Görev tanımı - Aşağıdaki satırların tamamını aynen kopyalayın, ancak resimleri yanıta dahil etmeyin.

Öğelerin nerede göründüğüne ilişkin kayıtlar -
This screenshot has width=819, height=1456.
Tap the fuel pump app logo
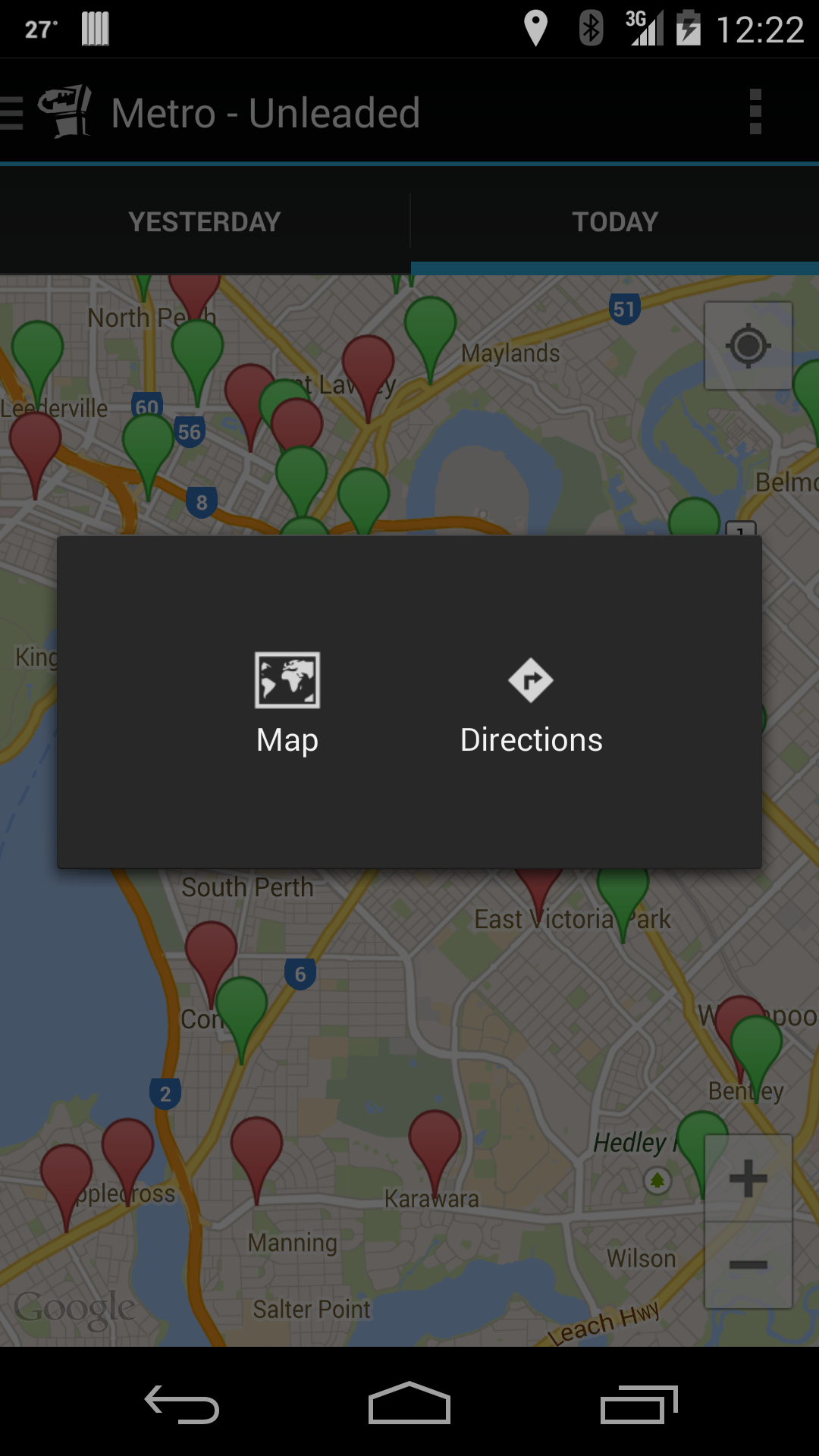64,111
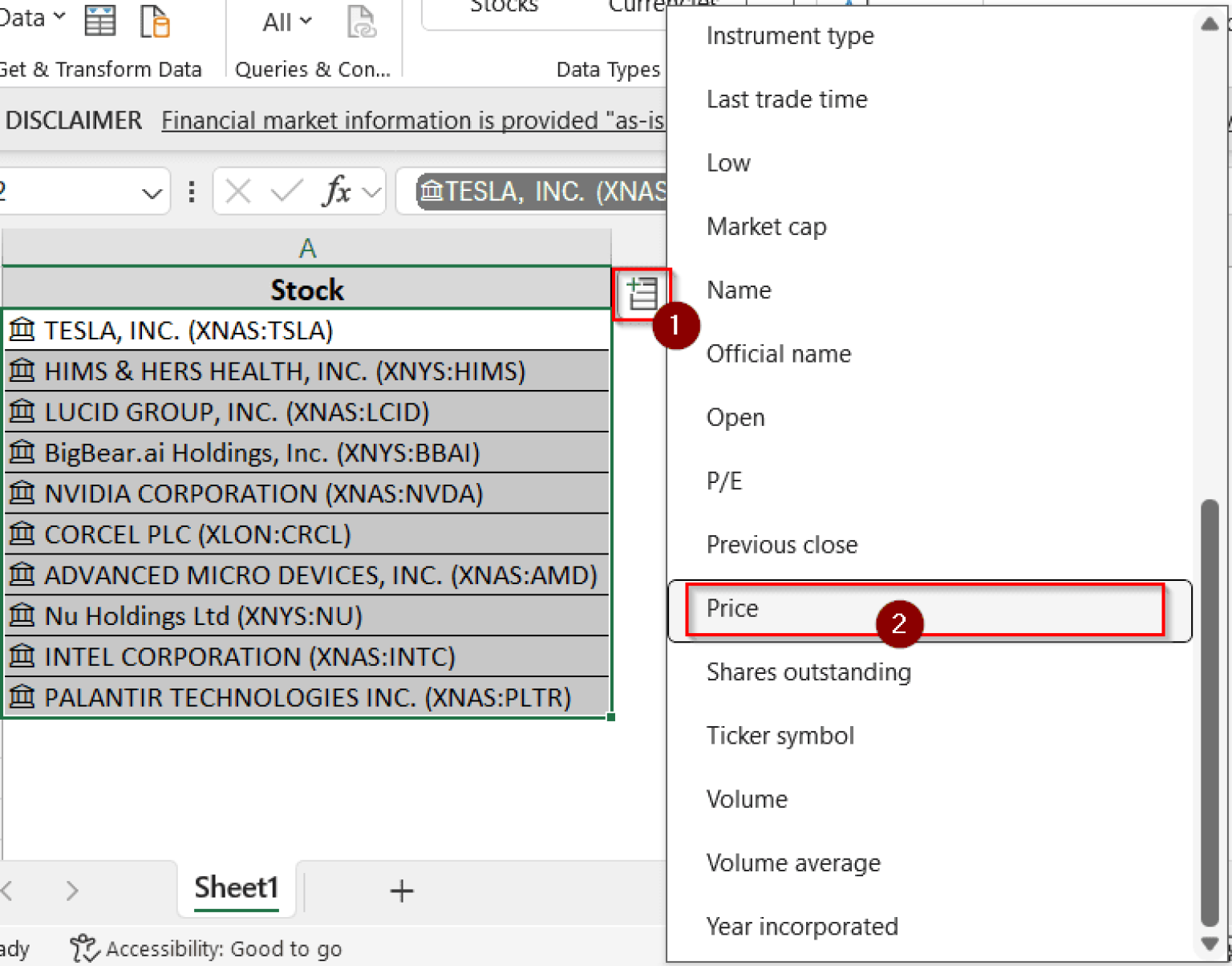Confirm entry with the checkmark icon
Image resolution: width=1232 pixels, height=966 pixels.
[286, 191]
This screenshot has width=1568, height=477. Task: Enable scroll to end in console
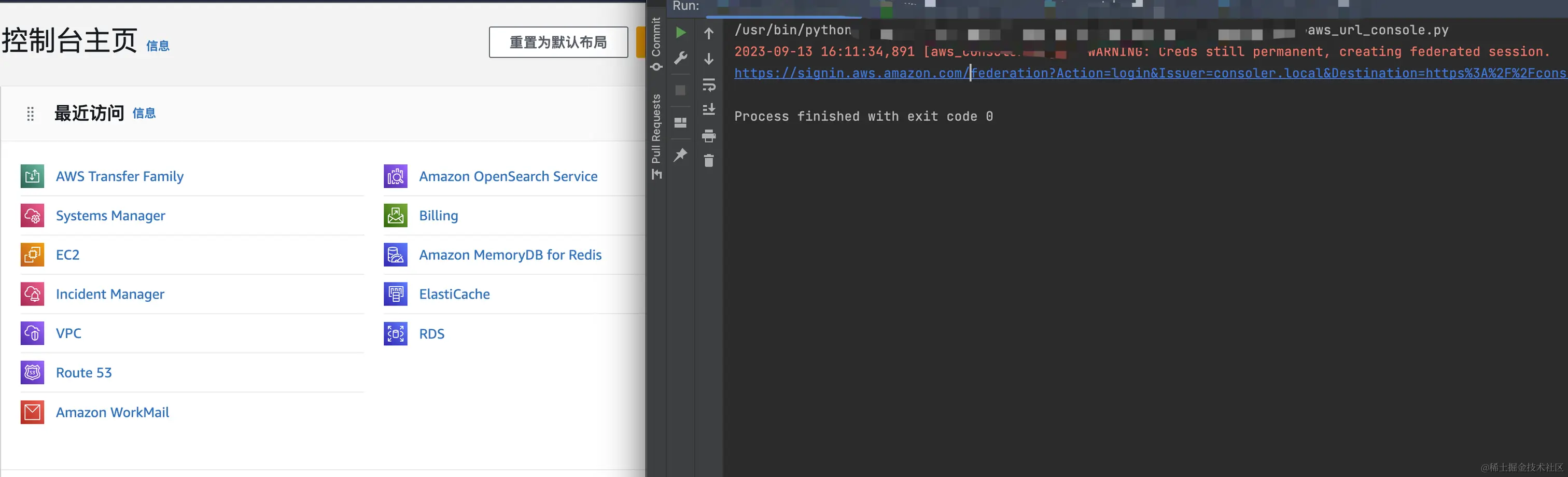708,109
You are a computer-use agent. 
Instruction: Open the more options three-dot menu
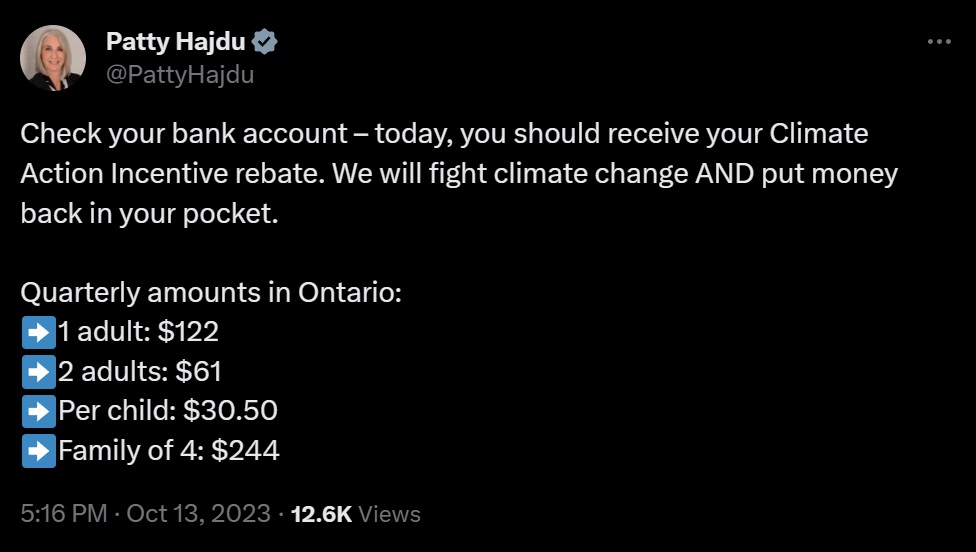[938, 42]
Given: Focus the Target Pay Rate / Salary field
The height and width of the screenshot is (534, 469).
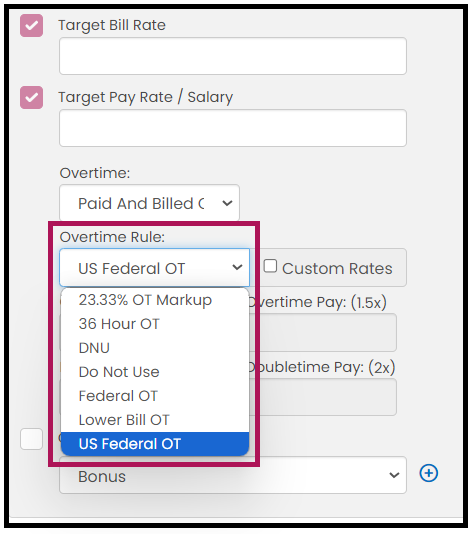Looking at the screenshot, I should [233, 128].
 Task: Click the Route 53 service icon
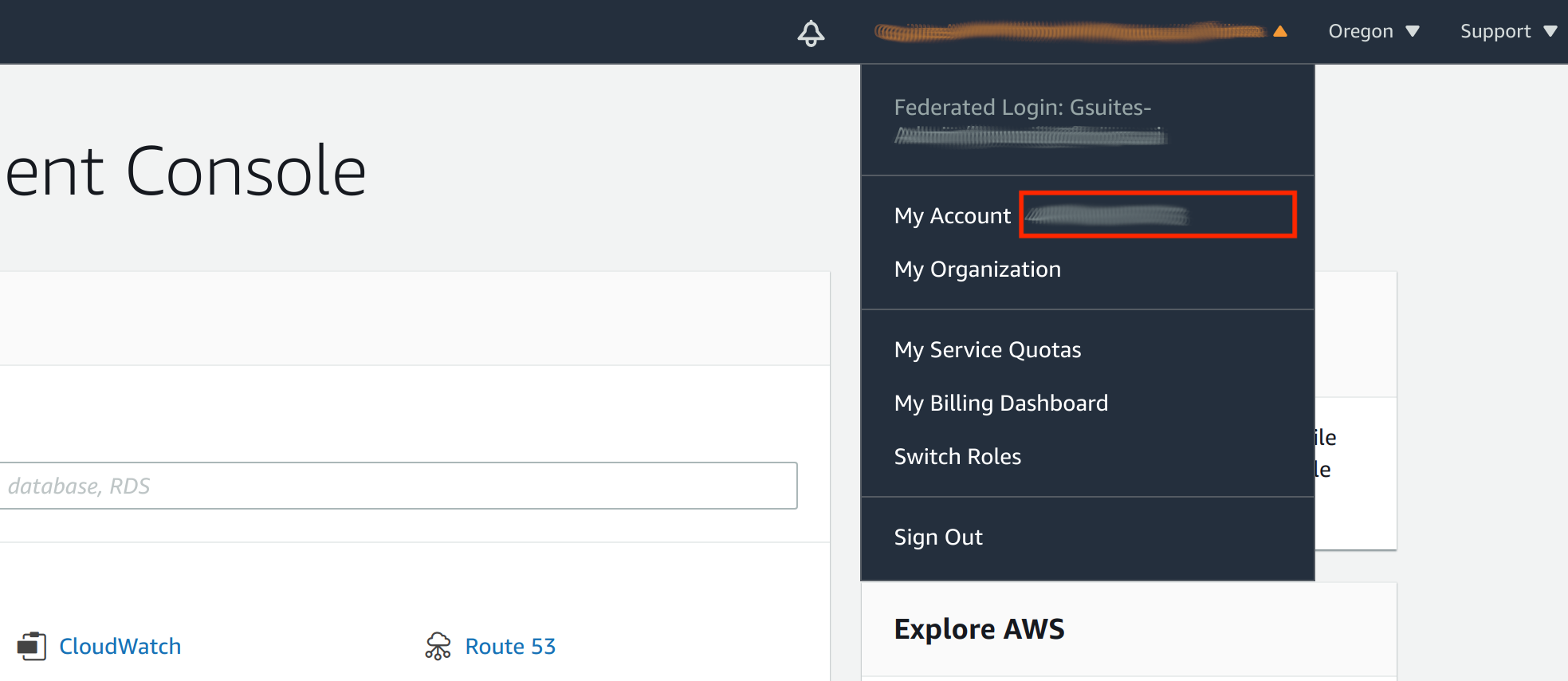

Yanıt -
This screenshot has width=819, height=1456.
Tap the fuel pump app logo
64,111
Confirm entry with the checkmark icon
Image resolution: width=1232 pixels, height=966 pixels.
[286, 191]
This screenshot has width=1568, height=477. Task: Enable scroll to end in console
708,109
You are a computer-use agent. 
Instruction: Open the more options three-dot menu
[938, 42]
Given: Focus the Target Pay Rate / Salary field
The height and width of the screenshot is (534, 469).
Looking at the screenshot, I should [233, 128].
 Task: Click the Route 53 service icon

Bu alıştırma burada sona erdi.